+++ Bacaan

1.         Samuel Pufendorf benar bahwa Allah adalah sumber dan dasar terakhir dari moralitas tetapi ia keliru karena tidak membedakan dua fakta yakni nilai moral menerima dasar adanya dari Tuhan dan moralitas terbentuk berdasarkan suatu hubungan langsung dengan kehendak Allah.
2.         Sedangkan Thomas Hobbes juga benar bahwa otoritas sangat berperan dalam pembentukkan kesadaran moral tetapi ia tidak menegaskan bahwa peranan itu tidak hanya terbatas pada memerintahkan dan melarang. Lebih dari itu, otoritas perlu membantu individu perlahan-lahan membuat suatu refleksi untuk memperoleh pemahaman yang lebih jelas dan rasional serta kehendak bebas untuk mengontrol segala kecenderungannya.
2.1.2.2              Naturalisme Moral
Naturalisme Moral berbeda dari moralitas ekstrinsik sebab Naturalisme Moral berpendapat bahwa nilai moral bersifat intrinsik dalam tindakan manusia dan berkaitan dengan kodrat manusia. Pandangan Naturalisme Moral ini sangat jelas dalam pandangan beberapa aliran berikut seperti hedonisme, eudaimonisme, utilitarisme dan etika libertarian. [27]
a.                  Hedonisme
Hedonisme (dari kata Yunani Hedon yang berarti kenikmatan, kesenangan) mengajarkan bahwa tujuan terakhir tindakan manusia adalah mencapai kesenangan dan menghindari penderitaan.

++++++

**Daftar Tugas**
(1) Terjemahkan kalimat dari bacaan tentang dasar moralitas ini ke dalam bahasa Inggris: "Hedonisme (dari kata Yunani Hedon yang berarti kenikmatan, kesenangan) mengajarkan bahwa tujuan terakhir tindakan manusia adalah mencapai kesenangan dan menghindari penderitaan."
(2) Tuliskan ulang tanpa perubahan seluruh teks bacaan tentang dasar moralitas, mulai dari "1.         Samuel Pufendorf" terus sampai "mengontrol segala kecenderungannya.".
Daftar berikut tidak berperan dalam pengerjaan tugas.

+++ Data Tampilan

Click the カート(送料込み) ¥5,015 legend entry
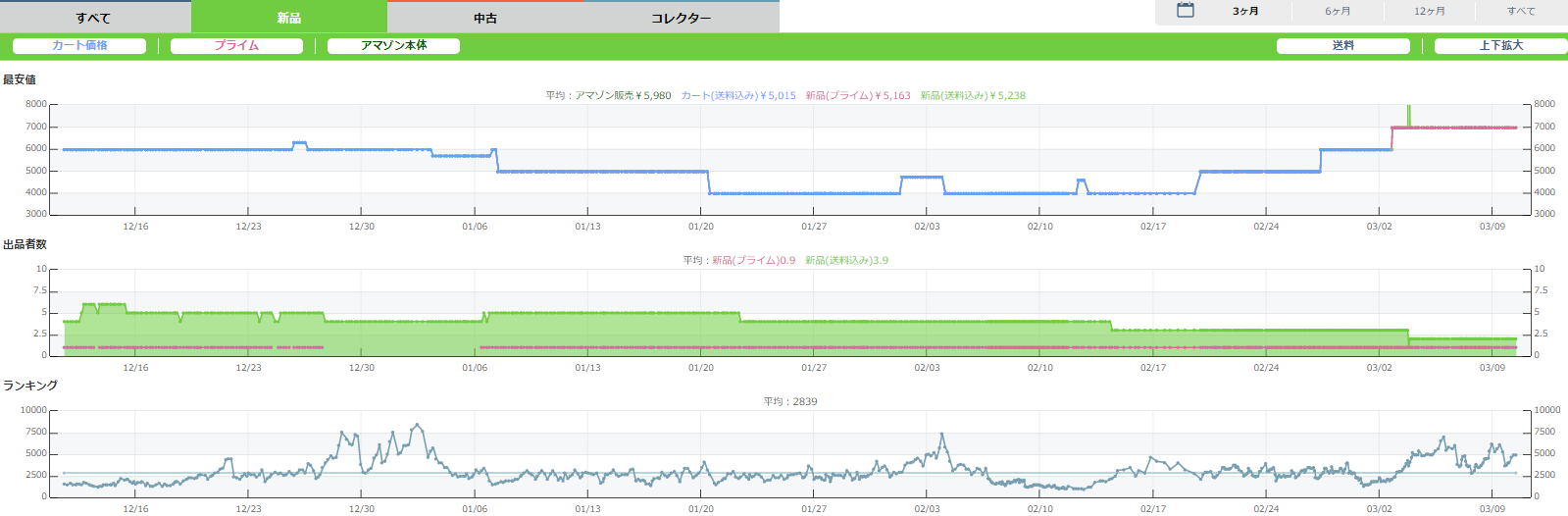The image size is (1568, 516). 738,96
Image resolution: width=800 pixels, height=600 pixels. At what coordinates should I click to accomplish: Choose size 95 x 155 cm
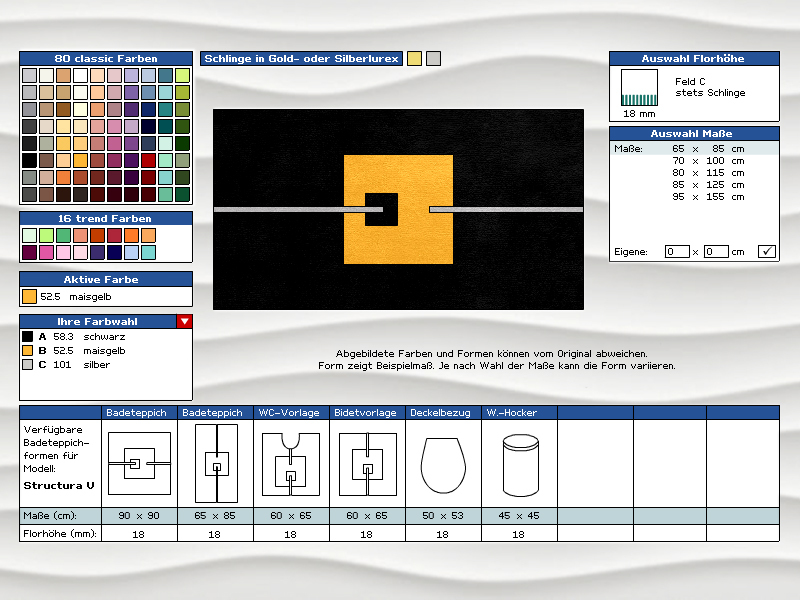coord(707,197)
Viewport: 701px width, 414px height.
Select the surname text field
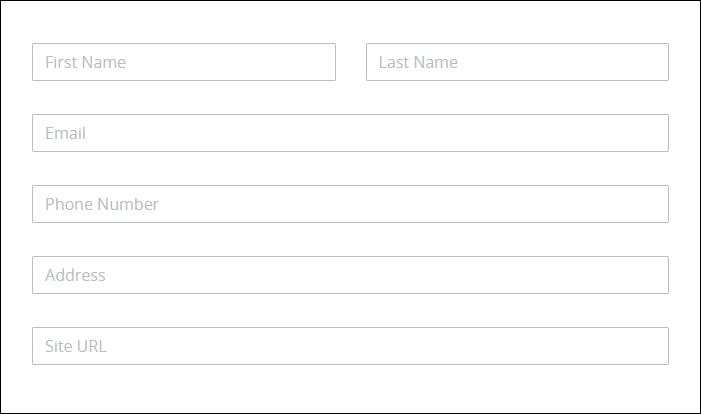pyautogui.click(x=517, y=62)
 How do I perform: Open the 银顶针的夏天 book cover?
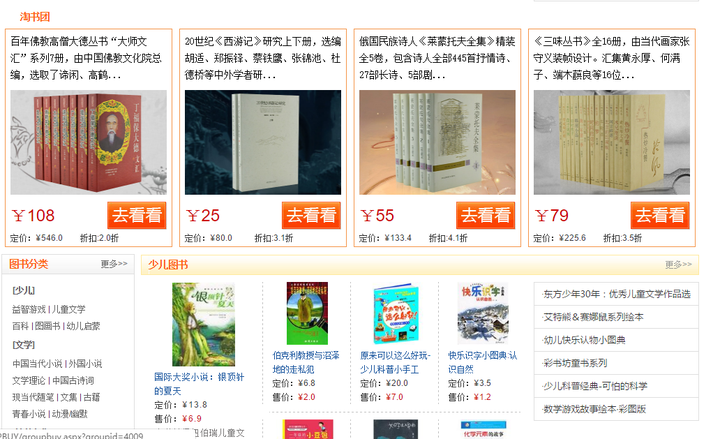[203, 324]
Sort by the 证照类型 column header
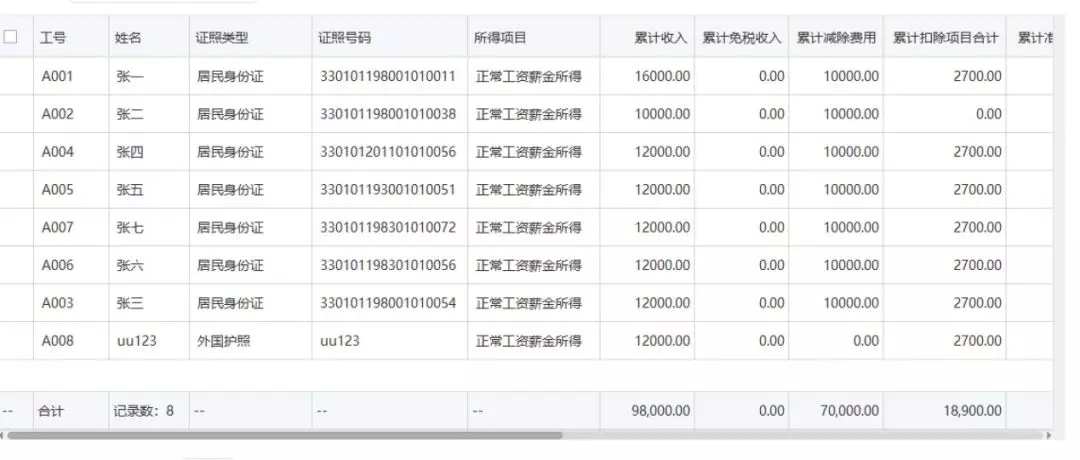The image size is (1080, 460). point(222,38)
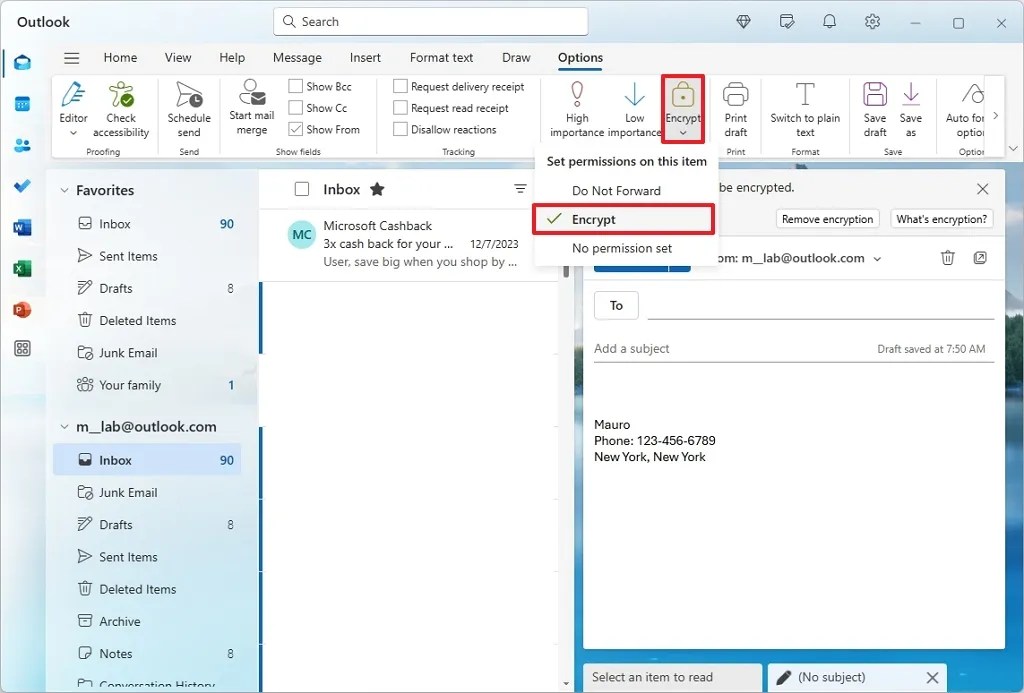Switch the message to plain text
Screen dimensions: 1024x693
click(805, 110)
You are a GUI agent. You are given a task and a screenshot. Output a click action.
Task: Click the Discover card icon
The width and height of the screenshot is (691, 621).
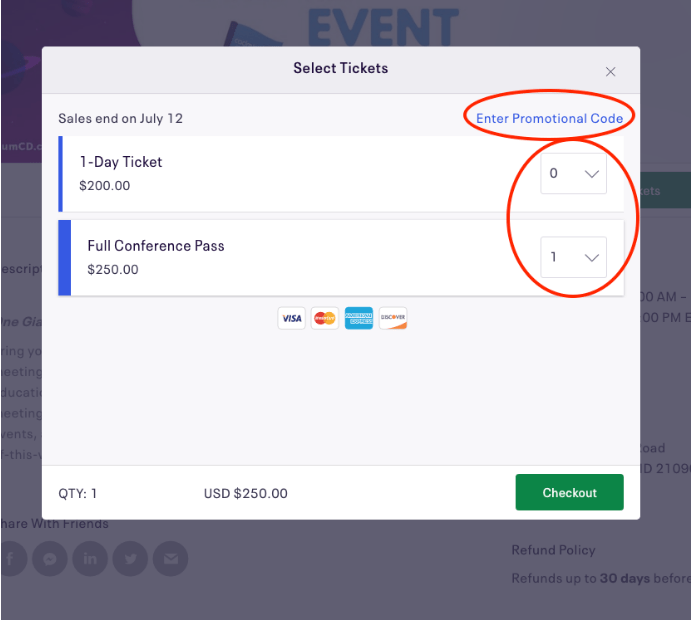pyautogui.click(x=393, y=318)
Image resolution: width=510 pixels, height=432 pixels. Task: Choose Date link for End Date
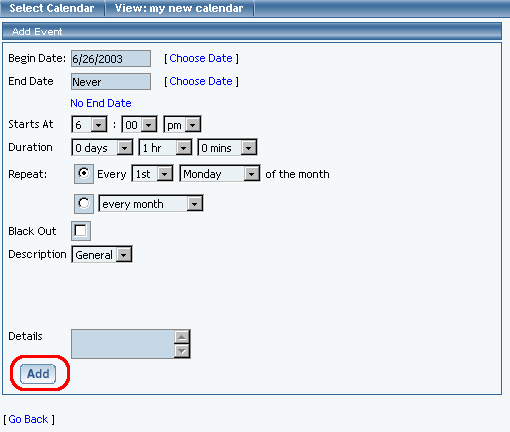[x=201, y=81]
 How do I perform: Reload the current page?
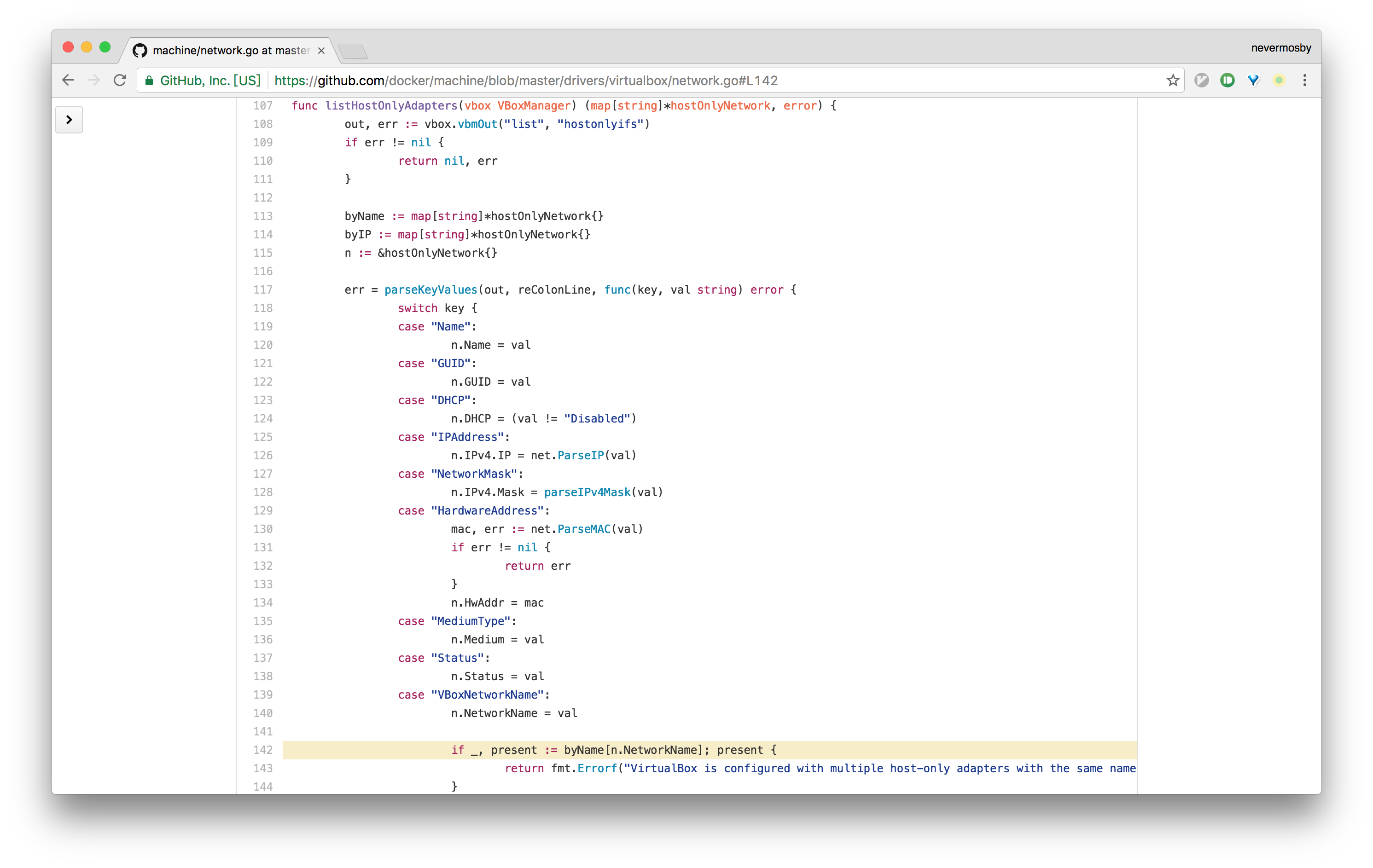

++++++

**Jawaban**
(1) Hedonism (from the Greek word Hedon, meaning enjoyment, pleasure) teaches that the ultimate goal of human action is to attain pleasure and avoid suffering.

(2)
1.         Samuel Pufendorf benar bahwa Allah adalah sumber dan dasar terakhir dari moralitas tetapi ia keliru karena tidak membedakan dua fakta yakni nilai moral menerima dasar adanya dari Tuhan dan moralitas terbentuk berdasarkan suatu hubungan langsung dengan kehendak Allah.
2.         Sedangkan Thomas Hobbes juga benar bahwa otoritas sangat berperan dalam pembentukkan kesadaran moral tetapi ia tidak menegaskan bahwa peranan itu tidak hanya terbatas pada memerintahkan dan melarang. Lebih dari itu, otoritas perlu membantu individu perlahan-lahan membuat suatu refleksi untuk memperoleh pemahaman yang lebih jelas dan rasional serta kehendak bebas untuk mengontrol segala kecenderungannya.